Sixteenth Sunday in Ordinary Time

Wisdom 12: 13. 16-19 Romans 8' 26-27 Matthew 13' 2443

Saint John Baptist de LaSalle/Saint Stephen July 22. 2023

During my childhood, my grandparents owned a large farm, and two of my uncles also owned farms. My parents bought a piece of land where they would build their house, and this land was also part of a farm. So, you could say that I grew up on a farm, or farms, where I watched the crops be planted and harvested, where I would laugh and cry and play. Although there are many farms, orchards, and vineyards, in the county in which we live, there are certainly not as many farms or farmers as there used to be. There are certainly a lot fewer farms in our day and age than there were in the time of Jesus. So, sometimes, when I read these Gospel stories, that we call parables, they make me wonder what sorts of images Jesus might use if he came into our Church to give the homily. Well, unfortunately, Jesus is not giving the homily at today's Mass, and that means you have only me, and my opinion, of what these parables are all about. So, that means we have today’s Gospel, that contains two stories about farming.
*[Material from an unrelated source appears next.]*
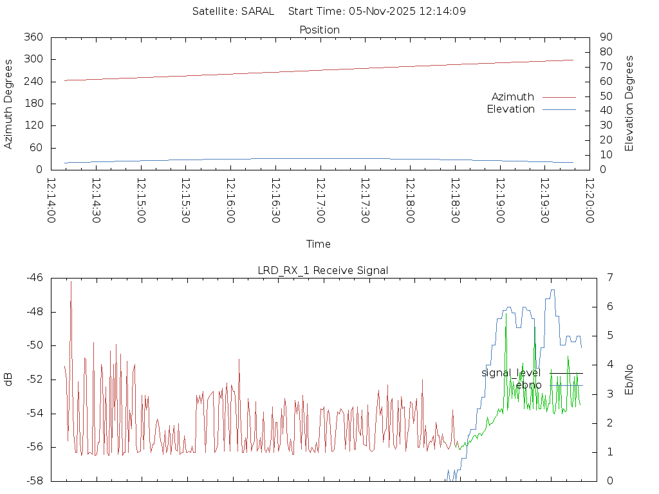This screenshot has width=659, height=494.
Task: Click the Azimuth Degrees axis label
Action: (x=9, y=104)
A word of caution, however: these stories are really not about farming; they are about something deeper that each person experiences in life. The story itself is told to better help us understand the deeper meaning of God. We should remember that God is not just one more being within the world. The world comes forth from God as a gift of God's love. God is the giver of the gift, not the gift itself. Or, as Jesus put it, “God is the Sower, not the seed or the soil.” “The Kingdom of Heaven may be likened to a person who planted good seed in their field.” Our world is like a seed, something destined to grow. Our world exists in time, and it is always changing, deteriorating, and developing. We are the soil, into which God plants the seeds that hopefully will grow.

I said to you at the start of this homily that this parable is not really about farming. The main point is actually about how much God loves us. And the point is, “that God loves the human race,” and somehow this point gets left out while we continue to grow in God’s grace. Out of love, God allows the “weeds” and the “wheat” to grow together, because God knows that the weeds will never overpower the wheat. We, the good and the bad, live together, work together, pray together, and turn to our God in times of trouble, together. Hopefully, this is the part where you would say that you don’t just love God, but you know that God loves you. In fact, I would say that you cannot really love God until you see, even for a moment, how much God loves you. If we want the rewards that come from loving God, then we must allow God to love us. Sometimes, being loved by someone is really difficult, sometimes it is a blessed relief. But the rewards of loving God, even learning to love God all the more, are vast.

There truly is nothing better in life than loving God, except maybe knowing God loves you. That is the joy life brings, when we see the hummingbird dart by, the flower blooming again and again, the butterfly flitting about, the stars in the sky, and your garden growing. I said that I grew up on and near farms when I was little. Well, let me tell you a secret: I am still little, still childlike. We all are. God is little, too, and God meets us in our littleness. God is also beyond our understanding yet has so many good things to show us. God died for us and is now alive and God wants us to grow in God’s love.